Politische Bildung ist die vielleicht „stärkste Waffe“ in der Auseinandersetzung mit Verächtlichmachern der demokratischen Institutionen. Sie ist aber auch die schwierigste Aufgabe, weil sie nicht wie der Fahrstuhl auf Knopfdruck reagiert. Daraus resultiert ein erster Vorschlag: Wir in Ost- wie Westdeutschland sollten anfangen, unsere auf beiden Seiten herrschenden Mythen abzubauen. Den Mythos vom vorherrschenden „Jammer-Ossi“ zum Beispiel. Denn bei Licht besehen stehen „Wessis“ den so Gescholtenen in nichts nach. Es gibt buchstäblich keine Änderung in Westdeutschland, die nicht von Einsprüchen und Demos begleitet wird. Tonlage und Lautstärke mögen sich unterscheiden, geschenkt.
In meiner Heimatstadt Bonn erlebe ich, dass öffentliche Bäder die wichtigsten Besitztümer von Stadt und Bürgerschaft sind; in einer Stadt, die rund 800 Millionen € Schulden in der Form von revolvierenden Kassenkrediten vor sich her schiebt.Das Bürgerengagement für Bäder schlägt den Protest gegen zu wenig preiswerten Wohnraum und die Sorge wegen der Ausbildungsplätze für Jugendliche aus zugezogenen Familien um Längen. Auch darin steckt eine Art Jammern.

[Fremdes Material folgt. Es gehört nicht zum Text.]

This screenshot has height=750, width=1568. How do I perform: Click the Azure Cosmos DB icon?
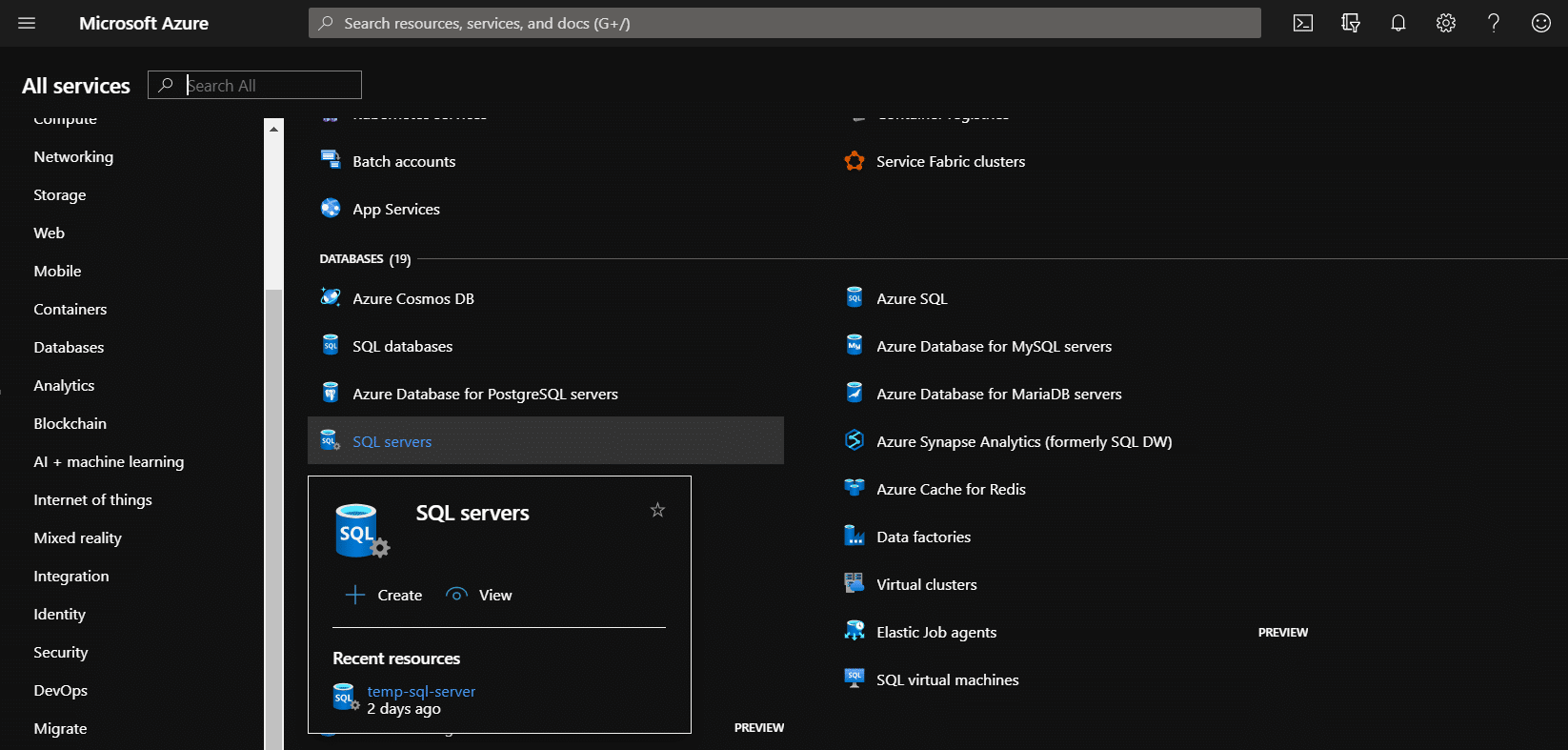click(x=331, y=297)

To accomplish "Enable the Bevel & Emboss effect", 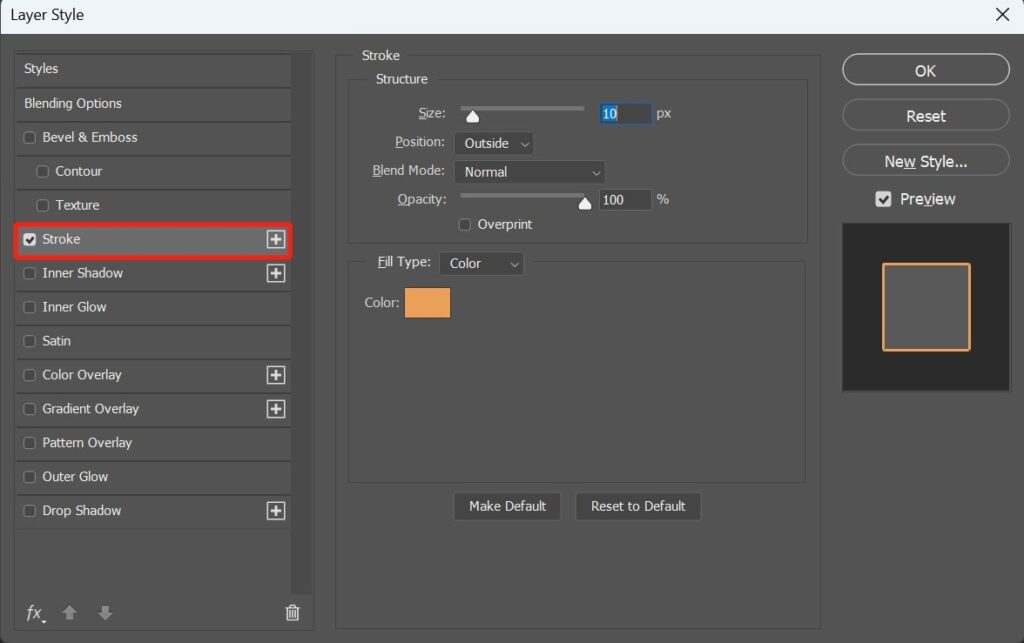I will [x=29, y=138].
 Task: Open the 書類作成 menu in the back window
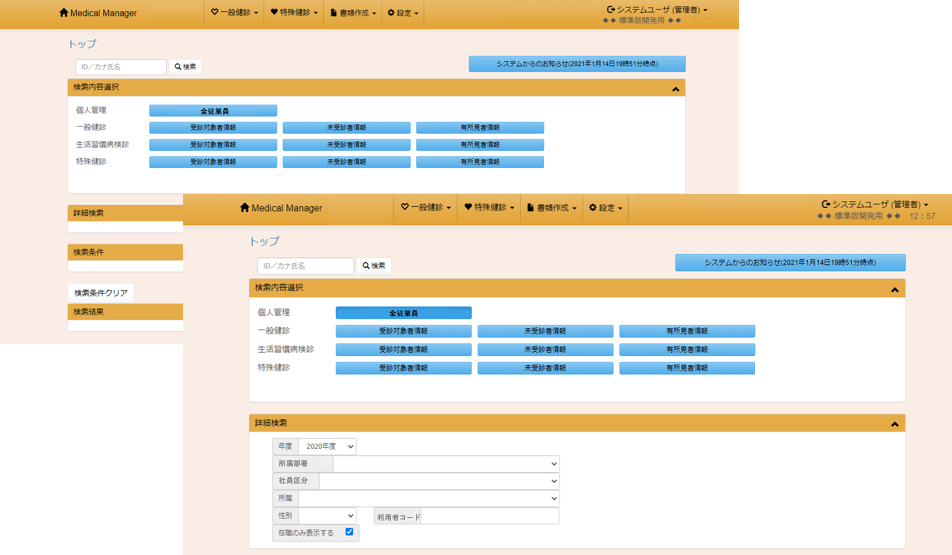pos(352,13)
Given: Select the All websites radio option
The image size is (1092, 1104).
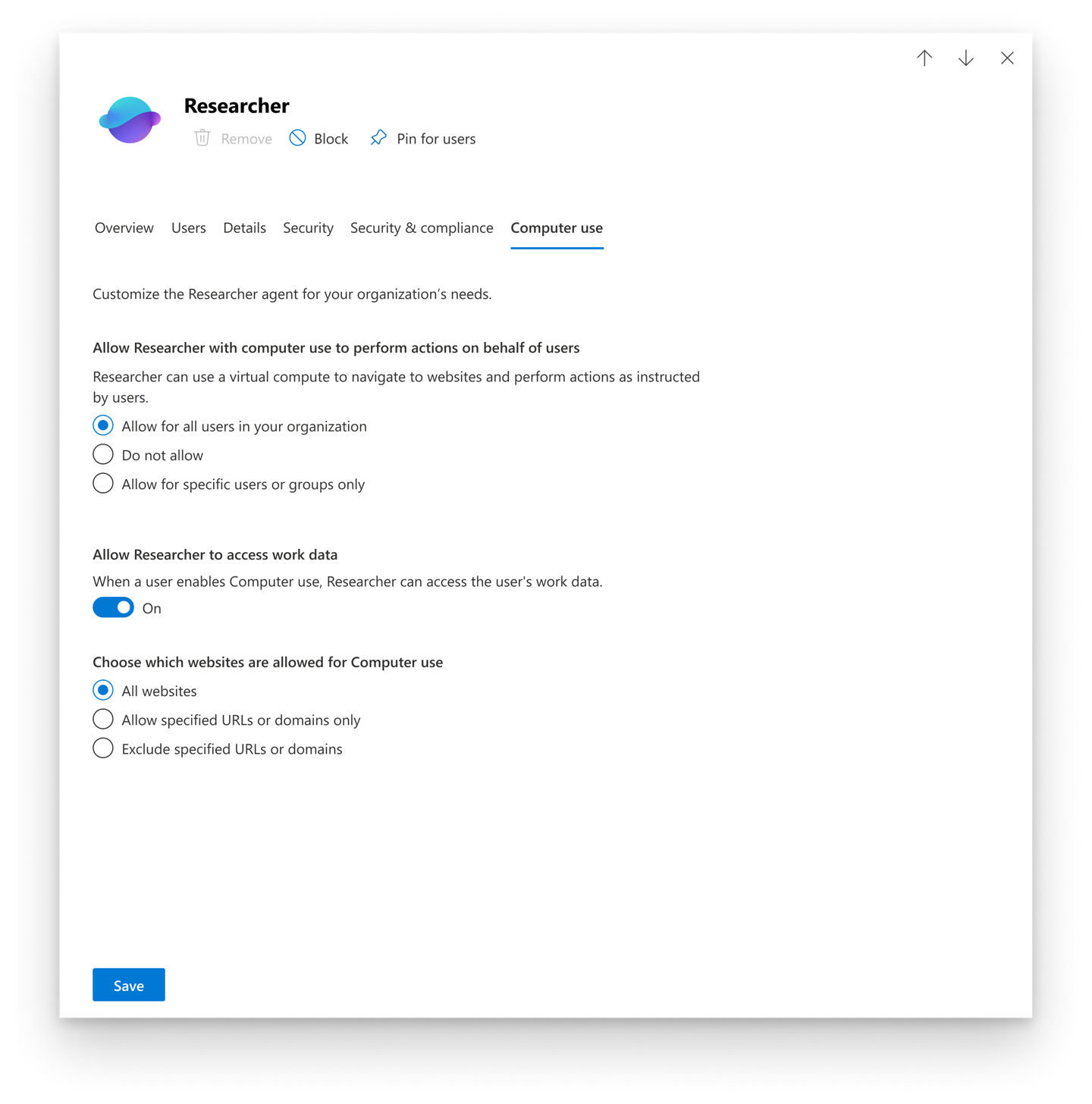Looking at the screenshot, I should click(103, 691).
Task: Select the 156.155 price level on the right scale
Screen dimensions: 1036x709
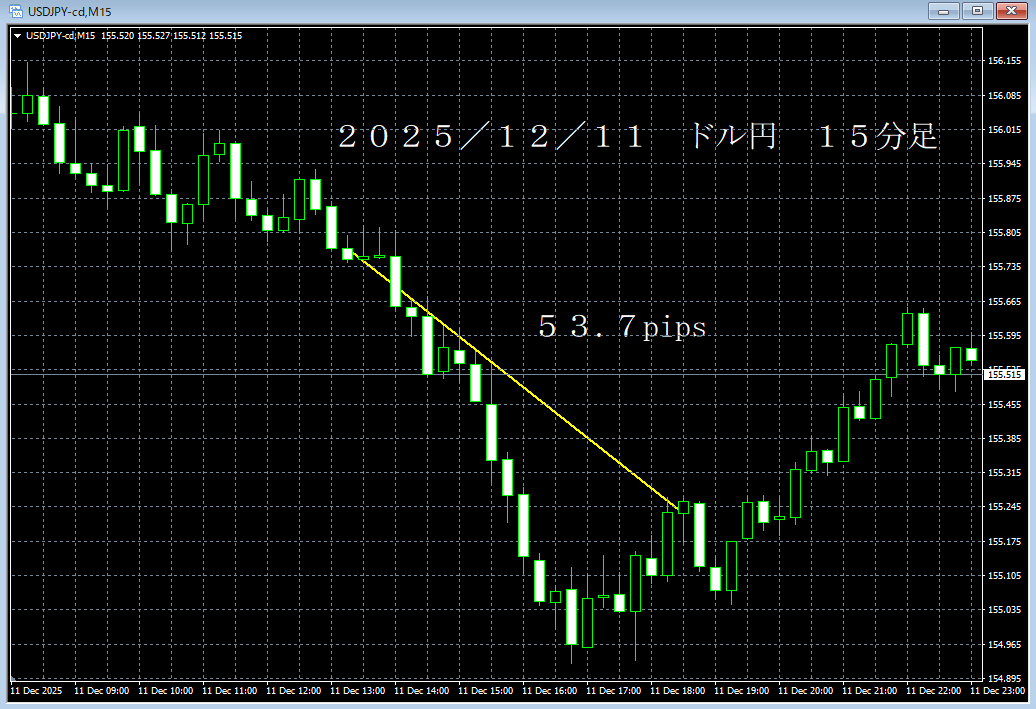Action: click(1005, 59)
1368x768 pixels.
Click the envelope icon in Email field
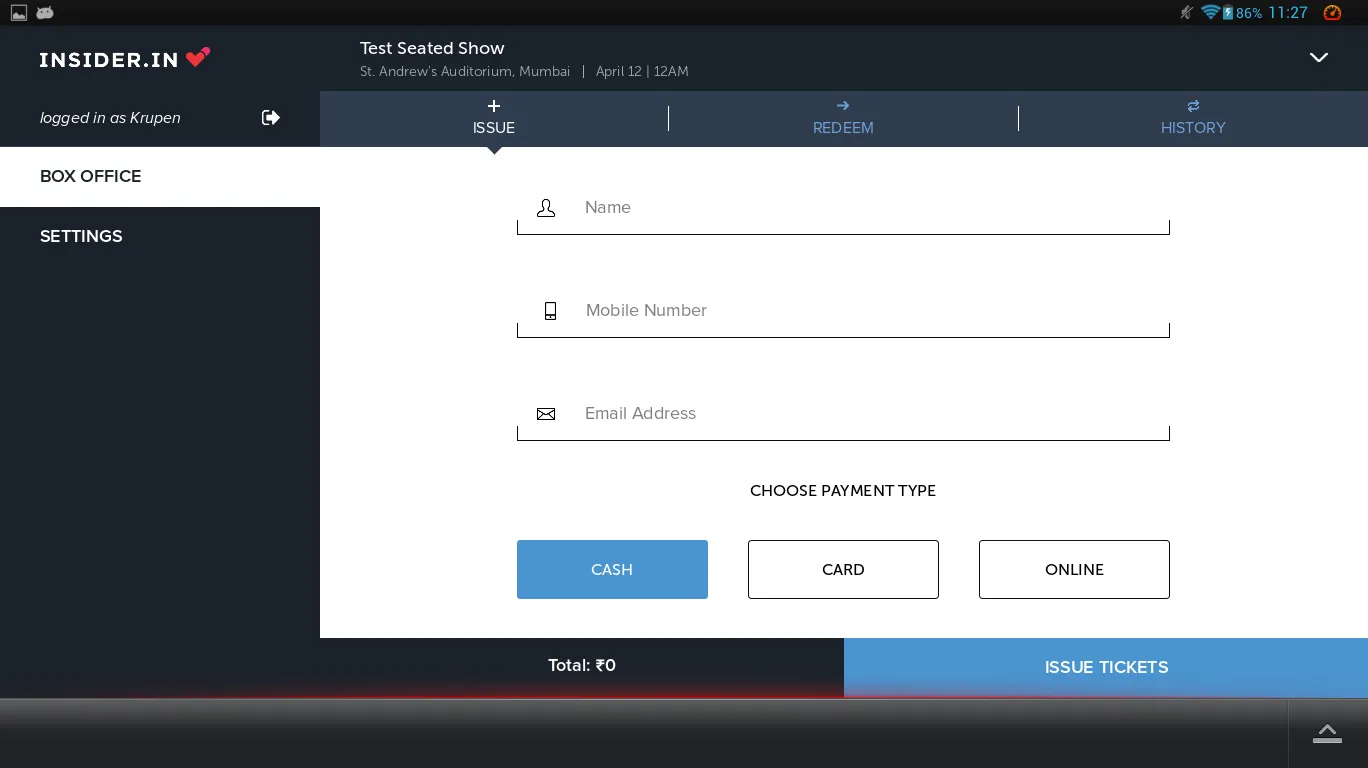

In einem weiteren Punkt möchte ich – mein zweiter Hinweis – Frank Richter folgen: Wir sollten unseren Nationalfeiertag endlich auf den 9. November legen – auf einen Tag der Trauer mit Blick auf den 9. November 1938 und einen Tag der Freude mit Blick auf den 9. November 1989. Der Nationalfeiertag sollte Engagement wecken. Der heutige Nationalfeiertag ist ein Kunstgriff, ein Termin-Kompromiss, der Engagement nicht weckt. Drittens bin ich sehr dafür, politische Bildung wie eine bisher nicht verwendete Ressource zu nutzen: Statt Abi-Fahrten zu Europas großen Städten eine Woche obligatorische politische Bildung, bevor die Schultüren sich hinter den Abiturienten schließen. Und Landesgesetze sowie Tarifverträge, die mehr politische Bildung in den Ausbildungsberufen zur Pflicht machen. Wer will, dass Jammern zum Fremdwort wird, muss politische Bildung populär machen.